─── Supplied information
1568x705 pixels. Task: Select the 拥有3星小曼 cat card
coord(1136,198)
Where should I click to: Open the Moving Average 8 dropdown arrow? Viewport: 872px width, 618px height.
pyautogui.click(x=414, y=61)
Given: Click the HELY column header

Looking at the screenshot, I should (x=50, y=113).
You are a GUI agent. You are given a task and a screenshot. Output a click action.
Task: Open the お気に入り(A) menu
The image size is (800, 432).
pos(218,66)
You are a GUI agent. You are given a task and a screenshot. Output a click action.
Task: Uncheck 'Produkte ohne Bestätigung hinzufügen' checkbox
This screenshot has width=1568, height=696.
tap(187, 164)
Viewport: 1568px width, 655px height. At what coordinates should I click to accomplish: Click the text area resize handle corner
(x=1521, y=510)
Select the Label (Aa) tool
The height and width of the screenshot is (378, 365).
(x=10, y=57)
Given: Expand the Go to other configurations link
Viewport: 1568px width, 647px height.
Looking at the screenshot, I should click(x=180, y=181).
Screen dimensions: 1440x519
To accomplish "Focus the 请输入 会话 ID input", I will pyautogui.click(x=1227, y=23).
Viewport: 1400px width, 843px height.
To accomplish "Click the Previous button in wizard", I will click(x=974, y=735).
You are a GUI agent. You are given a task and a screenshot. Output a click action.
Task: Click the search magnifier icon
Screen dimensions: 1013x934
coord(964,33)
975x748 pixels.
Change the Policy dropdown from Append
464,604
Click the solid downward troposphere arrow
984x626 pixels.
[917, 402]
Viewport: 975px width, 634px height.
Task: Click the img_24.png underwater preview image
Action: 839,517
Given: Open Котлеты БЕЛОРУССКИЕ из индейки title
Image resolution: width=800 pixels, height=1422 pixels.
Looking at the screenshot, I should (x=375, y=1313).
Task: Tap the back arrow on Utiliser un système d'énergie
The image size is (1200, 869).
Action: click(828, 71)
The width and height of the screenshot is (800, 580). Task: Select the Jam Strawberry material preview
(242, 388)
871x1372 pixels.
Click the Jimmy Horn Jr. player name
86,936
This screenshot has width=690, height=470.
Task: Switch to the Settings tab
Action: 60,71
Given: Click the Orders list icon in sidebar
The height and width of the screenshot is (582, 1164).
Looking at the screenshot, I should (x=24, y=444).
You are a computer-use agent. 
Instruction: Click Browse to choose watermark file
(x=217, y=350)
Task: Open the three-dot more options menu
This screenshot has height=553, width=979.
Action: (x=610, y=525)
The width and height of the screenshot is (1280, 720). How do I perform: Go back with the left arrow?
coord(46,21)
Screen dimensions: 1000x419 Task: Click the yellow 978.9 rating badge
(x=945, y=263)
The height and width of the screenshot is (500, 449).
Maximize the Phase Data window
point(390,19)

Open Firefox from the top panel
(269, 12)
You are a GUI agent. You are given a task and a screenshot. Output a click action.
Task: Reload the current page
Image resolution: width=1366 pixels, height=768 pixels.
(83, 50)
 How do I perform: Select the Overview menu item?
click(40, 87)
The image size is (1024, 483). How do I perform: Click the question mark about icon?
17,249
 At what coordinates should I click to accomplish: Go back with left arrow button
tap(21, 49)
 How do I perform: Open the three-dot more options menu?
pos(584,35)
──────
Would you write out the whole listing word for word?

# Solution for this problem
1568x705 pixels. Task: Select the 拥有3星小曼 cat card
coord(1136,198)
Where should I click to: Open the Moving Average 8 dropdown arrow? Viewport: 872px width, 618px height.
pyautogui.click(x=414, y=61)
Given: Click the HELY column header

Looking at the screenshot, I should (x=50, y=113).
You are a GUI agent. You are given a task and a screenshot. Output a click action.
Task: Open the お気に入り(A) menu
The image size is (800, 432).
pos(218,66)
You are a GUI agent. You are given a task and a screenshot. Output a click action.
Task: Uncheck 'Produkte ohne Bestätigung hinzufügen' checkbox
This screenshot has width=1568, height=696.
tap(187, 164)
Viewport: 1568px width, 655px height. At what coordinates should I click to accomplish: Click the text area resize handle corner
(x=1521, y=510)
Select the Label (Aa) tool
The height and width of the screenshot is (378, 365).
(x=10, y=57)
Given: Expand the Go to other configurations link
Viewport: 1568px width, 647px height.
Looking at the screenshot, I should click(x=180, y=181).
Screen dimensions: 1440x519
To accomplish "Focus the 请输入 会话 ID input", I will pyautogui.click(x=1227, y=23).
Viewport: 1400px width, 843px height.
To accomplish "Click the Previous button in wizard", I will click(x=974, y=735).
You are a GUI agent. You are given a task and a screenshot. Output a click action.
Task: Click the search magnifier icon
Screen dimensions: 1013x934
coord(964,33)
975x748 pixels.
Change the Policy dropdown from Append
464,604
Click the solid downward troposphere arrow
984x626 pixels.
[917, 402]
Viewport: 975px width, 634px height.
Task: Click the img_24.png underwater preview image
Action: 839,517
Given: Open Котлеты БЕЛОРУССКИЕ из индейки title
Image resolution: width=800 pixels, height=1422 pixels.
Looking at the screenshot, I should (x=375, y=1313).
Task: Tap the back arrow on Utiliser un système d'énergie
The image size is (1200, 869).
Action: click(828, 71)
The width and height of the screenshot is (800, 580). Task: Select the Jam Strawberry material preview
(242, 388)
871x1372 pixels.
Click the Jimmy Horn Jr. player name
86,936
This screenshot has width=690, height=470.
Task: Switch to the Settings tab
Action: 60,71
Given: Click the Orders list icon in sidebar
The height and width of the screenshot is (582, 1164).
Looking at the screenshot, I should (x=24, y=444).
You are a computer-use agent. 
Instruction: Click Browse to choose watermark file
(x=217, y=350)
Task: Open the three-dot more options menu
This screenshot has height=553, width=979.
Action: (x=610, y=525)
The width and height of the screenshot is (1280, 720). How do I perform: Go back with the left arrow?
coord(46,21)
Screen dimensions: 1000x419 Task: Click the yellow 978.9 rating badge
(x=945, y=263)
The height and width of the screenshot is (500, 449).
Maximize the Phase Data window
point(390,19)

Open Firefox from the top panel
(269, 12)
You are a GUI agent. You are given a task and a screenshot. Output a click action.
Task: Reload the current page
Image resolution: width=1366 pixels, height=768 pixels.
(83, 50)
 How do I perform: Select the Overview menu item?
click(40, 87)
The image size is (1024, 483). How do I perform: Click the question mark about icon?
17,249
 At what coordinates should I click to accomplish: Go back with left arrow button
tap(21, 49)
 How do I perform: Open the three-dot more options menu?
pos(584,35)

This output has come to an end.